O fascínio e a tragédia da política.
Você se preparou desde vereador, em São João Del Rei, para a Presidência da República.
Seu talento, os astros e a conjuntura o fizeram presidente da República.
À véspera de sua sagração, a fatalidade golpeou duas vezes: sua vida e o sonho de toda a sua vida.
Afinal, entrava no Palácio para o velório, não para a posse.
Viajante batido pelo destino, retornou para o solo paterno, onde começou, irrealizado peregrino de uma jornada inconclusa, imagem inacabada de coluna partida.
Quando você ia ser ungido, o sudário tomou o lugar da coroa de louros.
Glorioso Tancredo, pobre Tancredo!
Assim é a política e assim lutam, sonham, se desesperam e morrem os políticos.
A política é o ofício do perigo, do desafio, do surpreendente, da escalada e da queda.
Tancredo que o diga.
Foi principalmente para os políticos o conselho insano de Nietzsche: “Construí vossas casas à beira do abismo”.
O abismo de abandonar sua profissão, seus negócios, e se distanciar da mulher, filhos e netos; o abismo de não ser reeleito e perambular por corredores e antecâmaras na busca angustiosa e humilhante de um emprego, para que a família possa comer e morar; o abismo da perseguição, da prisão, da tortura, da morte, do exílio; o abismo da mentira, da calúnia, da inveja, das forjadas e vis suspeições, propagadas pelo anonimato covarde e demolidor; o abismo de ser preterido pelo dinheiro, pela bajulação, pelo nepotismo, pelo competidor ajudado pela sorte ou pela fisiologia, não pelo talento.
Em Tancredo, saúdo a louca, forte e bendita raça dos políticos.

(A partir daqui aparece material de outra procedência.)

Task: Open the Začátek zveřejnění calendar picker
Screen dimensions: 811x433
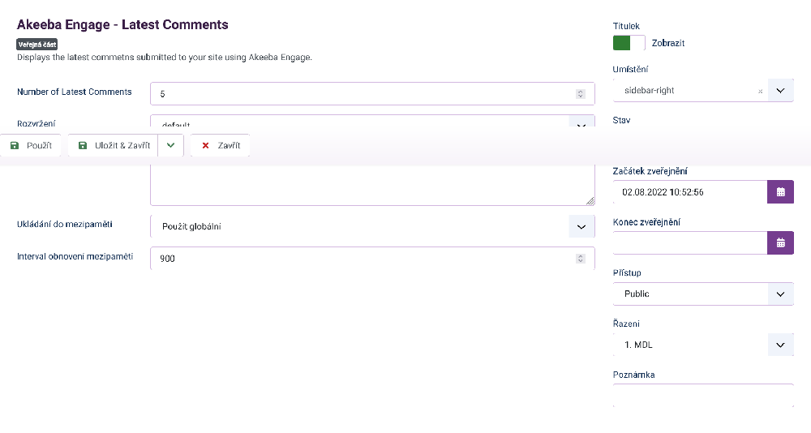Action: coord(780,192)
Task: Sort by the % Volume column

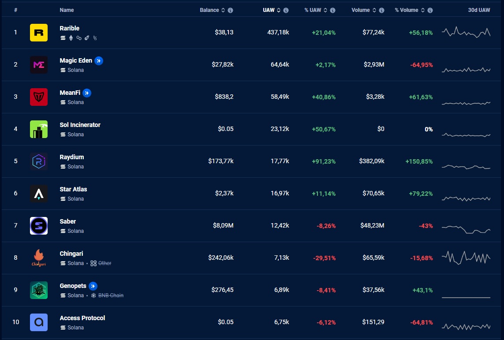Action: click(406, 10)
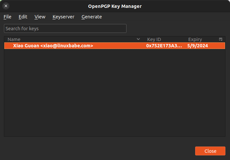This screenshot has height=160, width=230.
Task: Click the sort arrow in Name column
Action: (x=138, y=39)
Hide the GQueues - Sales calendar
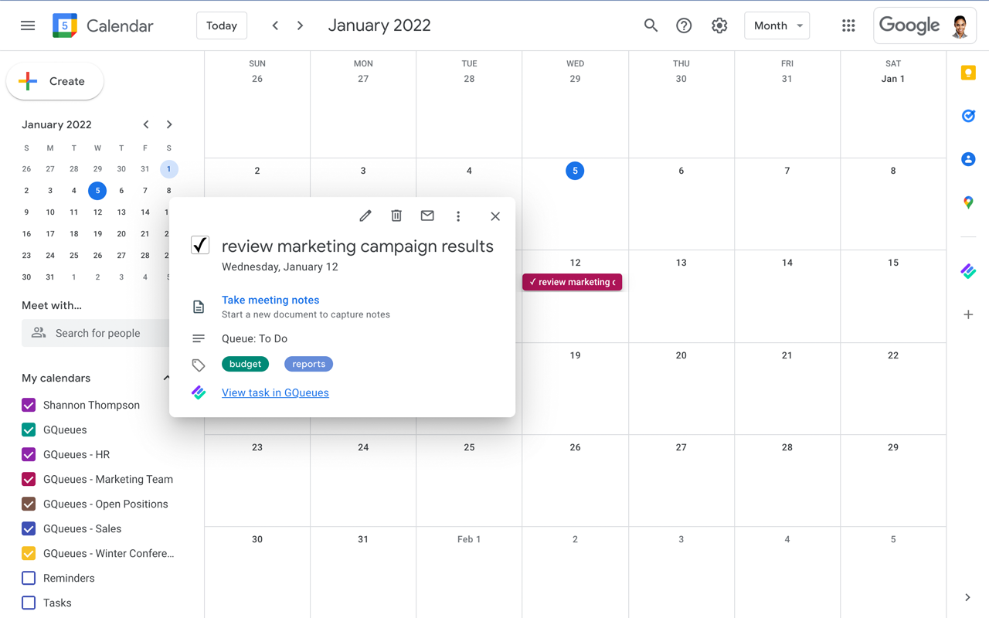Image resolution: width=989 pixels, height=618 pixels. (x=29, y=528)
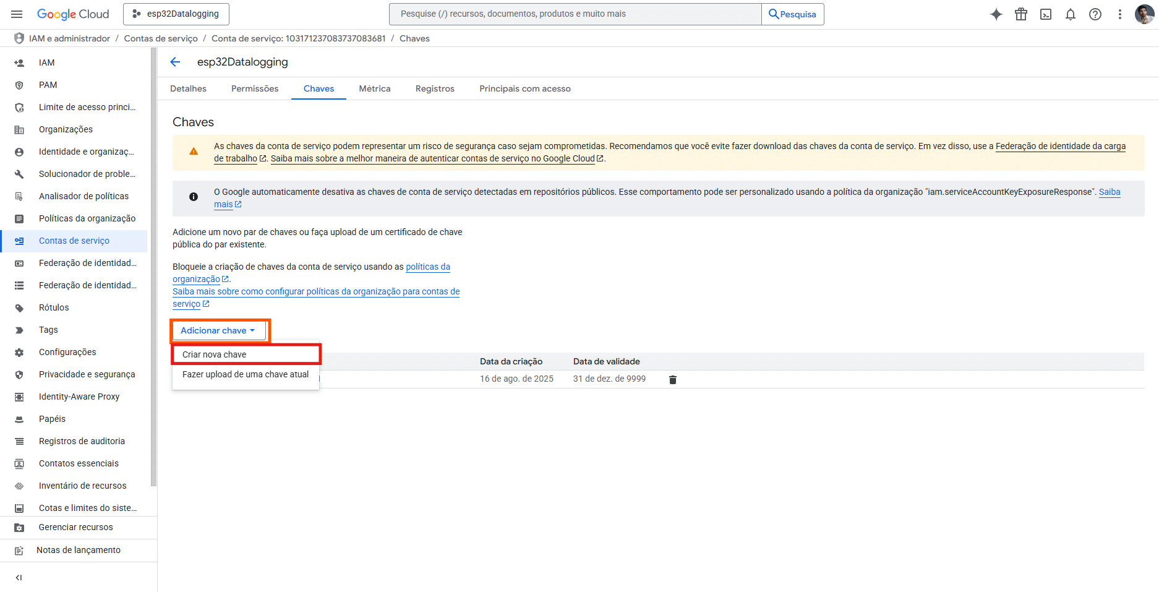Screen dimensions: 1159x592
Task: Collapse the left sidebar panel
Action: [x=19, y=578]
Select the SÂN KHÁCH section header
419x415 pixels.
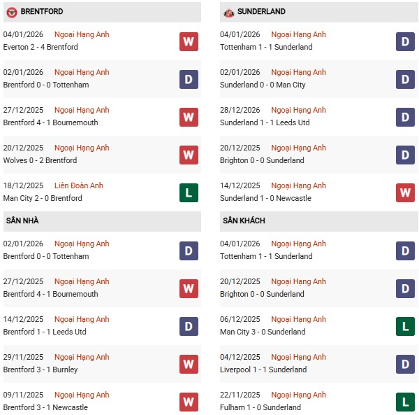point(244,220)
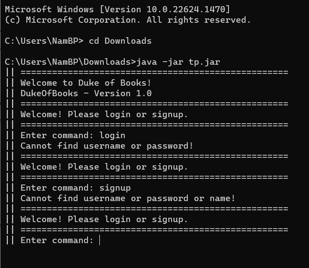Click the 'Welcome to Duke of Books!' line
Screen dimensions: 309x268
tap(86, 83)
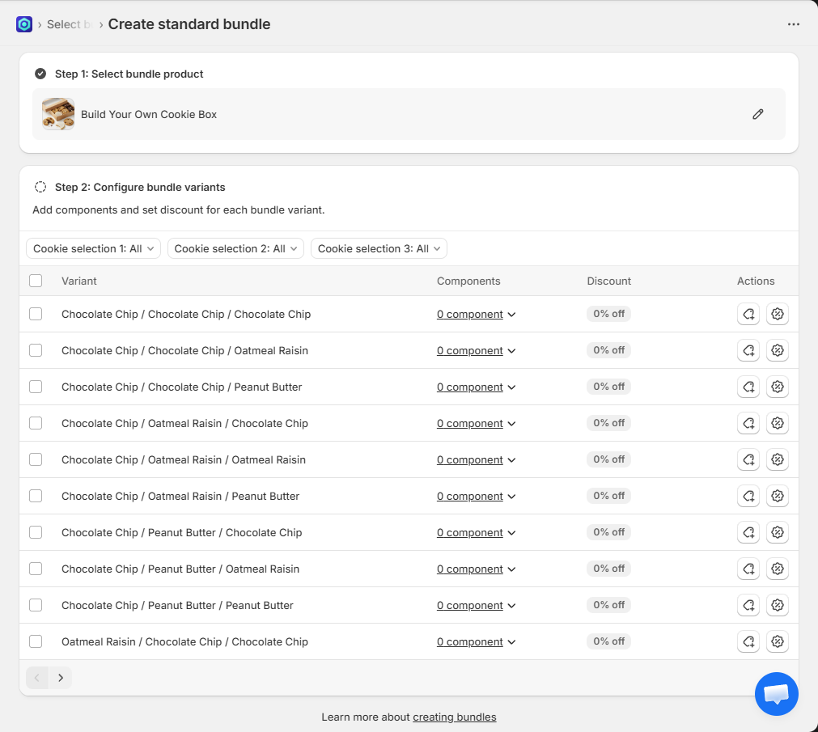Screen dimensions: 818x732
Task: Tick the select-all checkbox in table header
Action: click(36, 281)
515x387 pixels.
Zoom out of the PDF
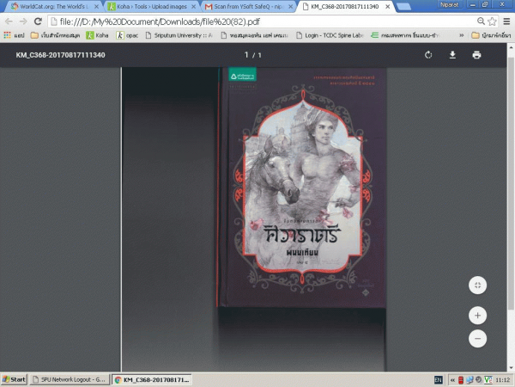point(478,338)
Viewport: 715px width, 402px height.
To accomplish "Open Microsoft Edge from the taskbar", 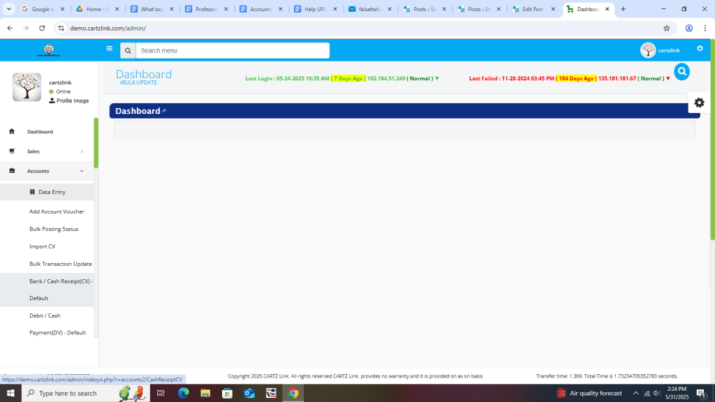I will click(184, 394).

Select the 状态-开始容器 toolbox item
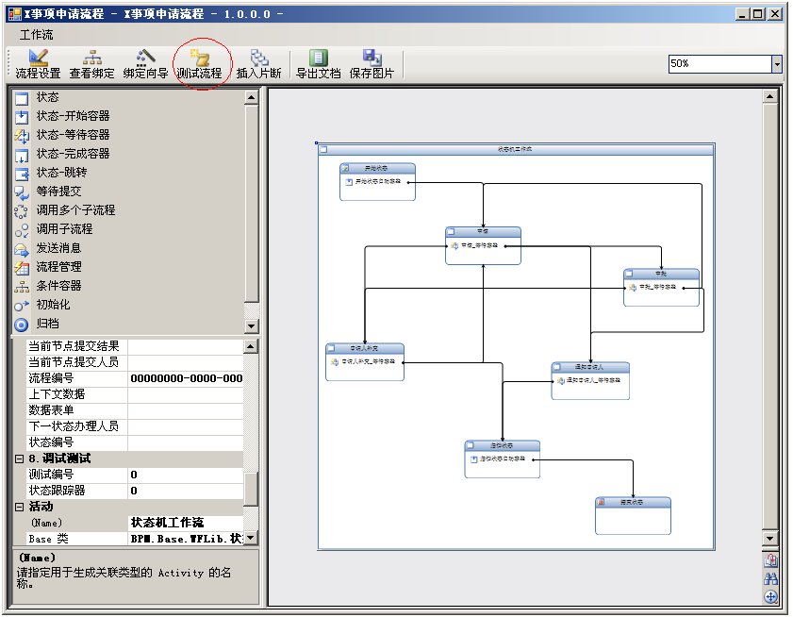(73, 116)
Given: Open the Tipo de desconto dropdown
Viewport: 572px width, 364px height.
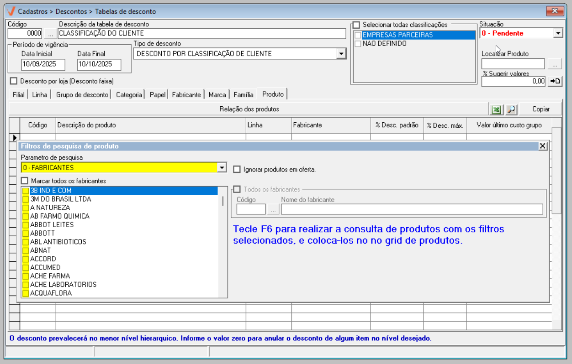Looking at the screenshot, I should point(341,54).
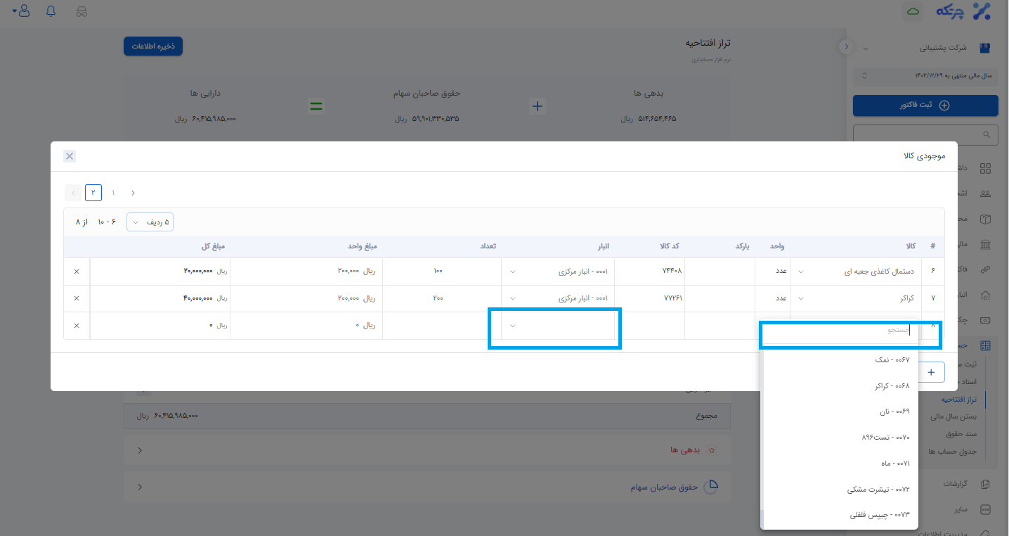Close the موجودی کالا dialog
The width and height of the screenshot is (1009, 536).
(70, 156)
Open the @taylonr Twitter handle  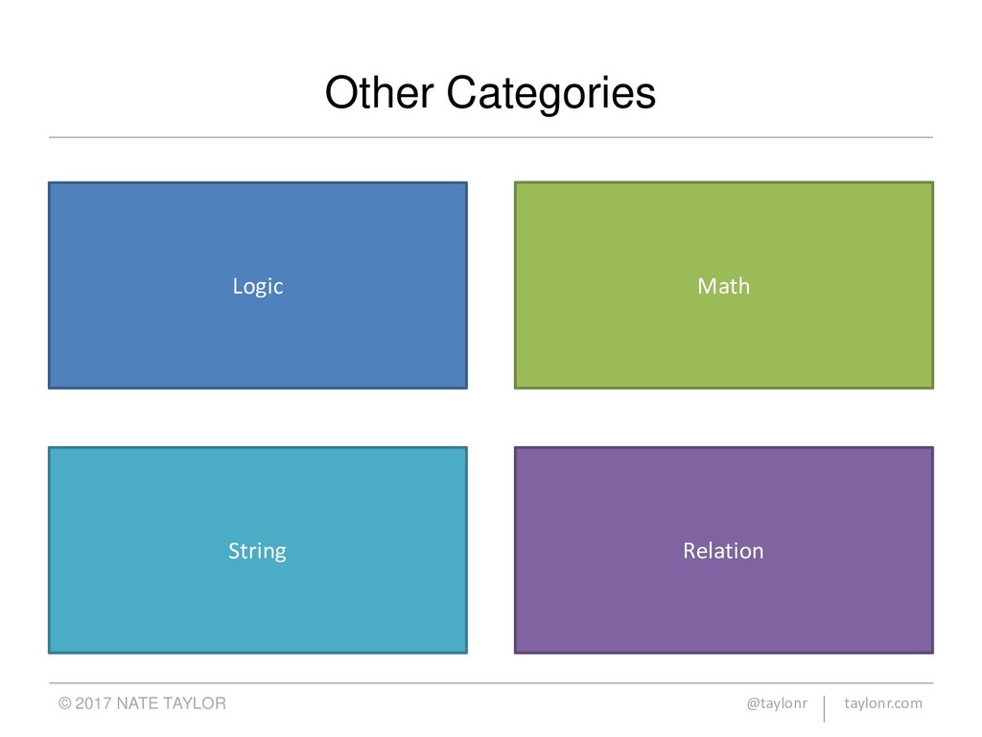(777, 703)
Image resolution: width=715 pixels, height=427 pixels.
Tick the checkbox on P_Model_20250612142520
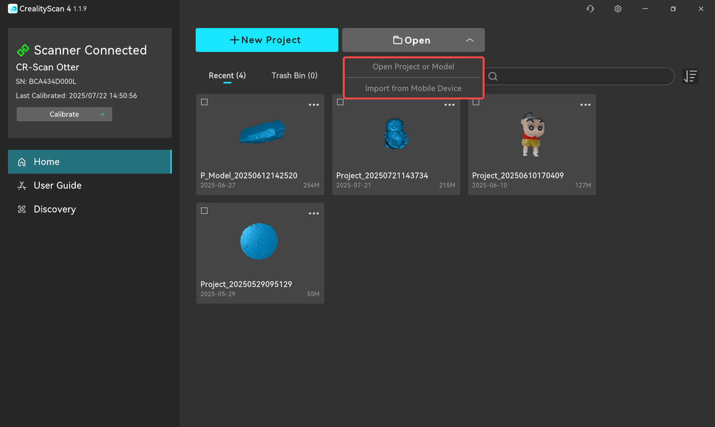click(x=204, y=102)

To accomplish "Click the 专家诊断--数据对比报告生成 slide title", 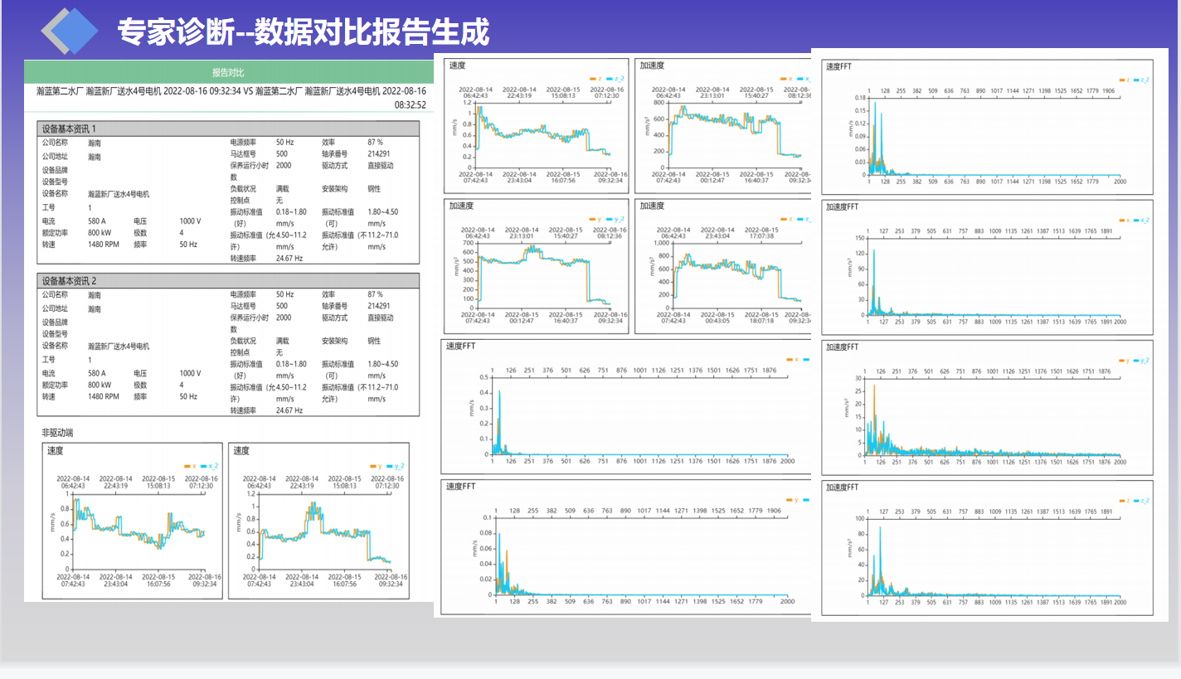I will coord(303,32).
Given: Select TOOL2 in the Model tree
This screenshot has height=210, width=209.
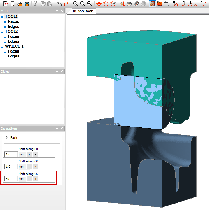Looking at the screenshot, I should click(11, 32).
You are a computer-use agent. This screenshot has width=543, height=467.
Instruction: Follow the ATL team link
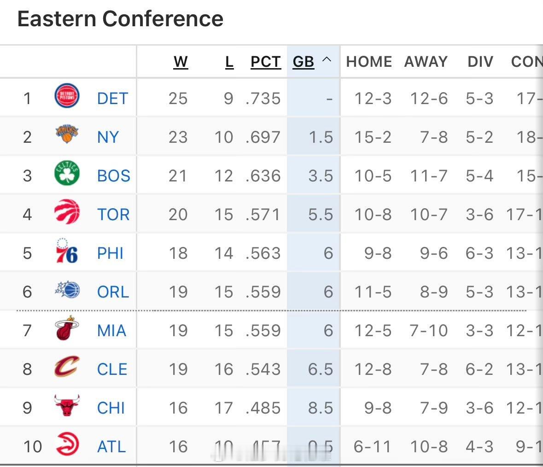(111, 447)
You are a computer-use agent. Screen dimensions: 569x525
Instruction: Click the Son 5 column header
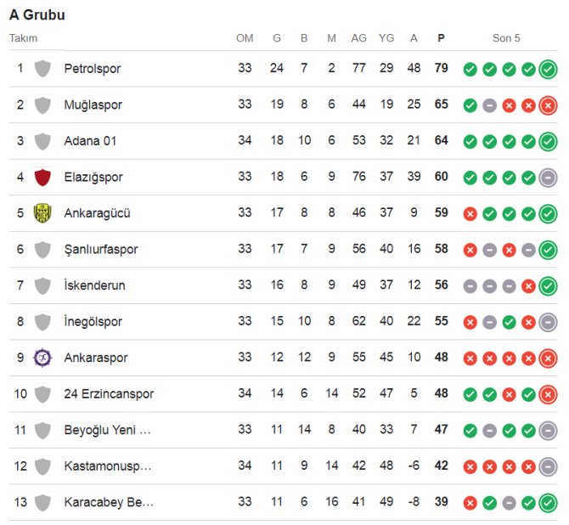pyautogui.click(x=506, y=38)
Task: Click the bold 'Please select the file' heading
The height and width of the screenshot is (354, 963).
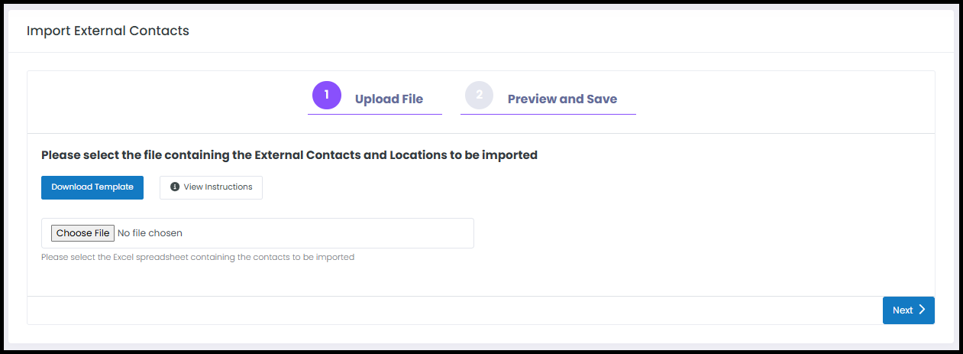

Como não há pátria sem democracia, não há pátria sem políticos. O político é a pátria. Quem não gosta da política, não gosta da vida, repudia a política.
“Se serves à pátria com desvelo e ela te é ingrata, não te surpreendas: fizeste o que devias e ela o que costuma.” Eis outro abismo, no consolo do padre Antônio Vieira.
Aqui está Risoleta, sua mulher e minha amiga.
Conviver com Tancredo era dádiva e festa. Era fabuloso e diuturno exercício de alegria.
Posso testemunhar como beneficiário dessa euforia.
Tancredo era um sábio. Sabia conversar, sabia ler, sabia rezar, sabia comer e beber, sabia rir, sabia ironizar, sabia não ter medo, sabia ser cireneu para amigos amargurados, sabia ver o mar, ouvir os passarinhos, imaginar com o vento, namorar as estrelas, sábio para ser suave na forma e forte na ação. Forte como a linha reta e doce como a curva do rio. Pelo bem e pela verdade foi implacável no cumprimento da terrível sentença. Não se faz política sem fazer vítimas.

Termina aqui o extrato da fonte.